Can you convert everything in the data from the line containing "Expand the device zoom 100% dropdown" down to the end of the data into a JSON list of strings, one string per line and no blank lines?

☆ ☆ ☆

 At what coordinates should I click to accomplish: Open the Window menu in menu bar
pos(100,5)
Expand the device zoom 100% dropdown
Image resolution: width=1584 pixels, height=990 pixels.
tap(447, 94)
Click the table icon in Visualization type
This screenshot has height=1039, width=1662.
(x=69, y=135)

☆ ☆ ☆

Problem solution ▸
[
  "Expand the device zoom 100% dropdown",
  "Image resolution: width=1584 pixels, height=990 pixels.",
  "tap(447, 94)",
  "Click the table icon in Visualization type",
  "This screenshot has height=1039, width=1662.",
  "(x=69, y=135)"
]